Melissa Ryland - Ceramics - Melissa's work deals with the concept of memory and how everyday objects go unnoticed by most but may have a deeper resonance for some individuals or audiences, sometimes offering an expression of presence through absence.



Beverly Ayling-Smith - Textiles - Beverly is exploring melancholia with a focus on the emotional dimensions of the words grief, loss and absence. For me this particular piece spoke of the emotional baggage that we carry with us, the grief unspoken and locked away in a cage that we can never risk losing but are reluctant to open. The barbed wire shrieks its message loud and clear - touch at your peril. By contrast the delicate, almost invisible, interlacing of human hair speaks of the genetic markers that we carry within us, often unseen or denied but integral to out being.

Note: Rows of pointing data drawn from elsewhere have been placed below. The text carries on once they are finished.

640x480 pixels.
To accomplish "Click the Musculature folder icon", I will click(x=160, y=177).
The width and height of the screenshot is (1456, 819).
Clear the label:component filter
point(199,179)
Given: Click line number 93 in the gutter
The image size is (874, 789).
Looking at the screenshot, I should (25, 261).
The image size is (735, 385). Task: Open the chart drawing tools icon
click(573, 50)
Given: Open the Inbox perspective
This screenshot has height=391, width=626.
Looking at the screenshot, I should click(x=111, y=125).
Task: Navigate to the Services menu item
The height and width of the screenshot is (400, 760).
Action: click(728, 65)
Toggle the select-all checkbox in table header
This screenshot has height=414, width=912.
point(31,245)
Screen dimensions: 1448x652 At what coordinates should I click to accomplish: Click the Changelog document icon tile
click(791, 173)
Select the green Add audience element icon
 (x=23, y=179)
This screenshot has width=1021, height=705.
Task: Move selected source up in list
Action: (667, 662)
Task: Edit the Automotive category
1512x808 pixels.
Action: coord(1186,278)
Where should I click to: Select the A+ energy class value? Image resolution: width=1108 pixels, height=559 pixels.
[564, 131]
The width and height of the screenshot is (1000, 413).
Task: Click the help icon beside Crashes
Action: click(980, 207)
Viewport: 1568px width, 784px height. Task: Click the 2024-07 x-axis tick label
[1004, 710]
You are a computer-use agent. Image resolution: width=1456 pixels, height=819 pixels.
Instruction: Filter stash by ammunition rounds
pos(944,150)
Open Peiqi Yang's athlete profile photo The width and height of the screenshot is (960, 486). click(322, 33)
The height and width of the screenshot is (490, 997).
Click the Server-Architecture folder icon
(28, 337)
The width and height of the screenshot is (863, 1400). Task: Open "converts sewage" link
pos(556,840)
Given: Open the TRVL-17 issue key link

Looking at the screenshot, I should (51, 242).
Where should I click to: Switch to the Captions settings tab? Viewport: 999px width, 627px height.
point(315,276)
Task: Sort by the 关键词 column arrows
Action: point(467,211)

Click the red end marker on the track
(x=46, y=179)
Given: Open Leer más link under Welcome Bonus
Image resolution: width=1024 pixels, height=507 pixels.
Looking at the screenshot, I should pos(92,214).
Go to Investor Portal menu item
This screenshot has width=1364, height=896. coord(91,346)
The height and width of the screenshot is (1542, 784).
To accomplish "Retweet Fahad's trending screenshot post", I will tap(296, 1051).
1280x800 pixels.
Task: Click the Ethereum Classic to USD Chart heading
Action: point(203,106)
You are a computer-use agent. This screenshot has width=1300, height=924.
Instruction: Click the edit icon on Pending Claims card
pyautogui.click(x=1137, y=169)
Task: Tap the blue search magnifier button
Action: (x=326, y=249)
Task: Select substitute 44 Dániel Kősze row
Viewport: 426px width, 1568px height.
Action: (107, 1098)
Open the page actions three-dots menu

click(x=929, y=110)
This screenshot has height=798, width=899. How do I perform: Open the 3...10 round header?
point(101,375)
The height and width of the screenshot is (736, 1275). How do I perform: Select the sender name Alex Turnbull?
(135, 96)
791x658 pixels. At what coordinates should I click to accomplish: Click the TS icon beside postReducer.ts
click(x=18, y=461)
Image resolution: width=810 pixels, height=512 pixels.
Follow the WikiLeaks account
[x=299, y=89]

Louise Anderson - Textiles - The essence of Louise's work is about the passage of time. The weaving and dying processes that she employs take time and patience; planning and precision, and yet the outcome can still be excitingly unpredictable, producing unique results. Edges are important to Louise as they frame the time that has passed in the making of the work.


Bruce Marks - Glass - This installation from Bruce explores the fine line between sanity and insanity, surely one of the finest lines that we can ever encounter. The work juxtaposes the apparently fragility of the lacelike glass structures with rust coated spikes that might, at any moment, rupture the bubbles of illusion and destroy the safety net of domestic sanctuary.